Swap "output line" for "result line" in the entries starting at the line containing "Task: Click the pdir=/opt output line" and ending at the line containing "This screenshot has width=1004, height=1048.". Return only those lines, with nothing else changed.

> _AVAILABLE RECORDS_:
________

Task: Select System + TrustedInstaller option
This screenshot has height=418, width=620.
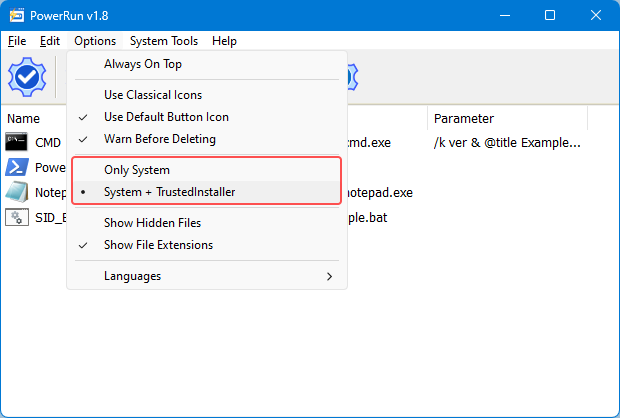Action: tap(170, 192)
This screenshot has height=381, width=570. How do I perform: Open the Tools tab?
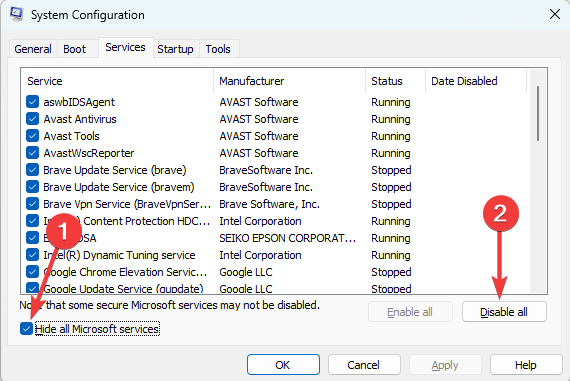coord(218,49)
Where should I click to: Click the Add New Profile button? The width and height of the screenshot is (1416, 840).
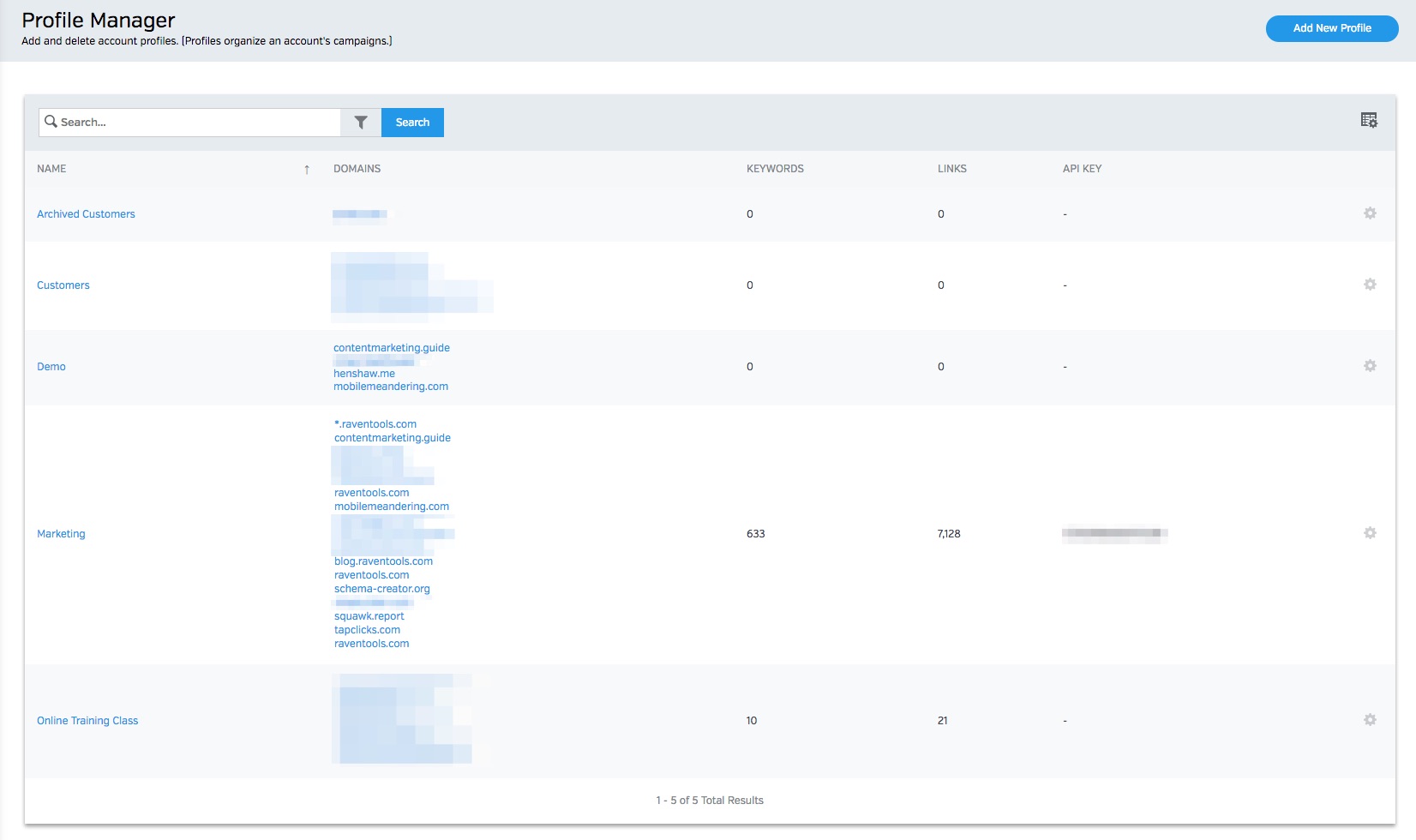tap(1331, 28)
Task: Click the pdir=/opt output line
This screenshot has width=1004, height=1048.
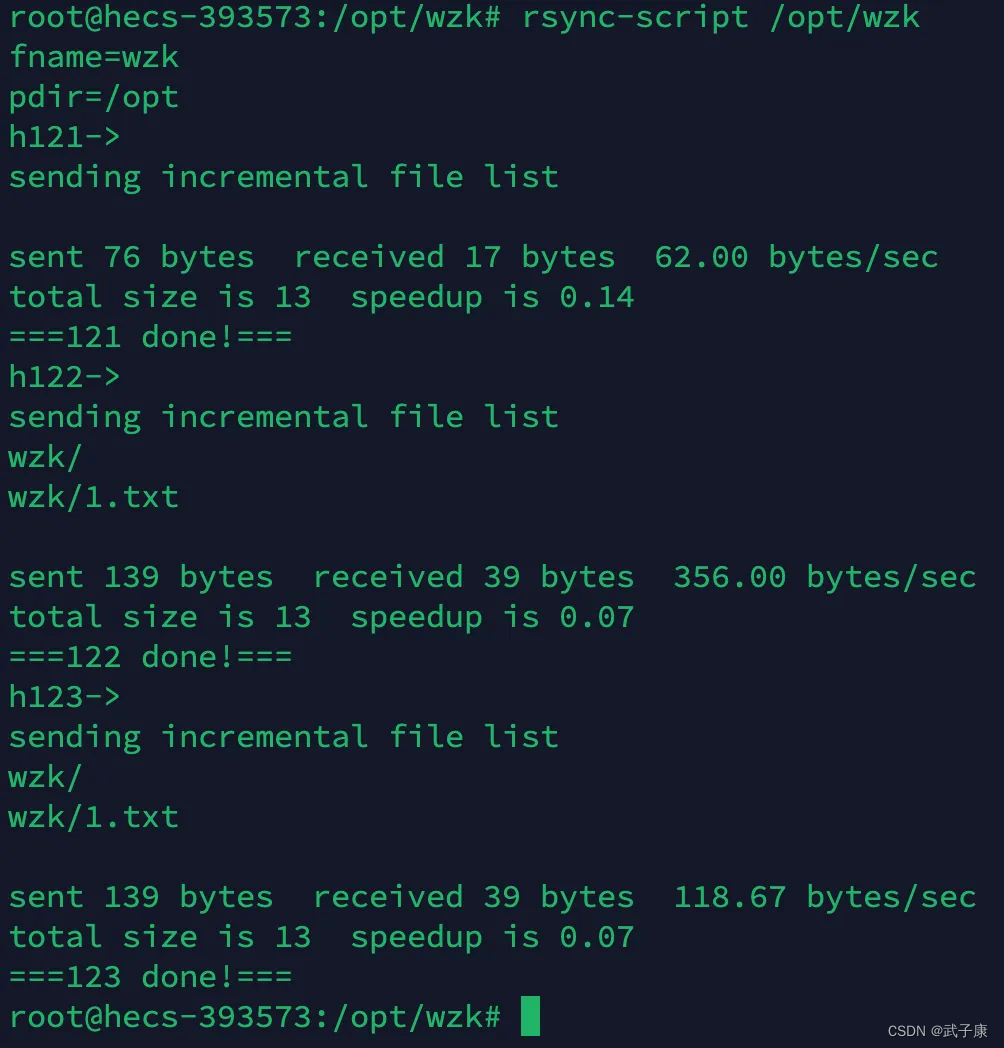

________

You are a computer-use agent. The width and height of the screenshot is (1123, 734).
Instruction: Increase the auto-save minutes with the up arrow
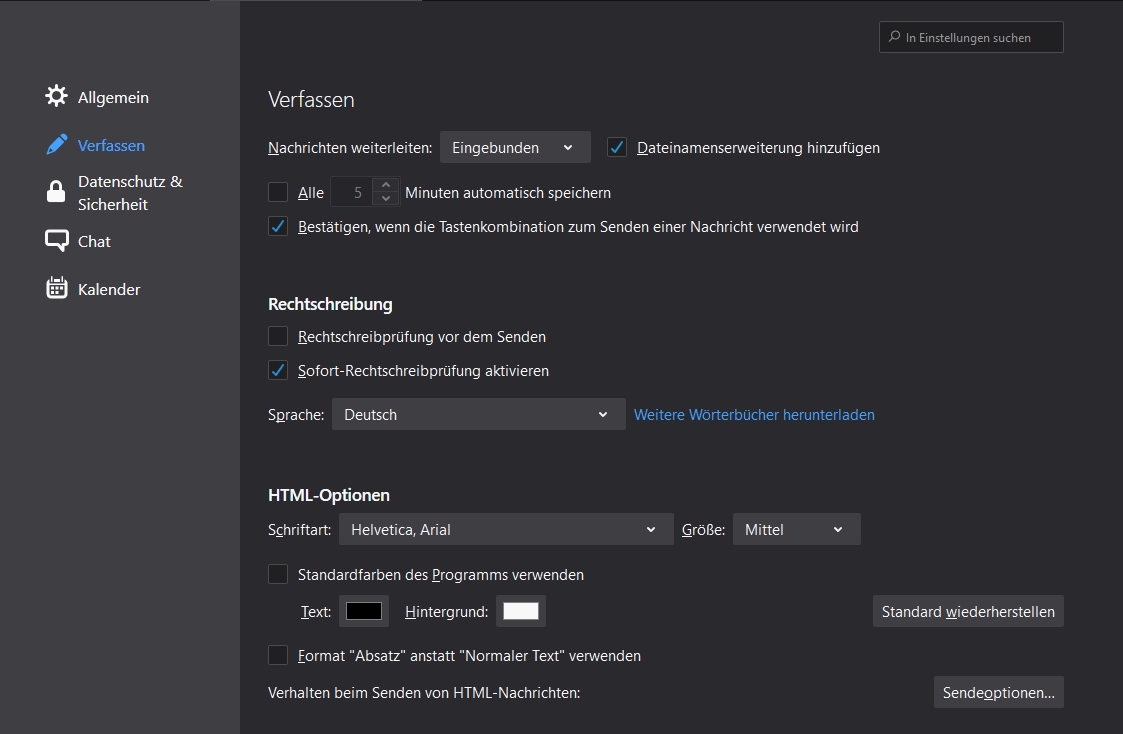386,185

________

> _SOLUTION TO THIS TASK_:
Task: Click the pdir=/opt result line
This screenshot has width=1004, height=1048.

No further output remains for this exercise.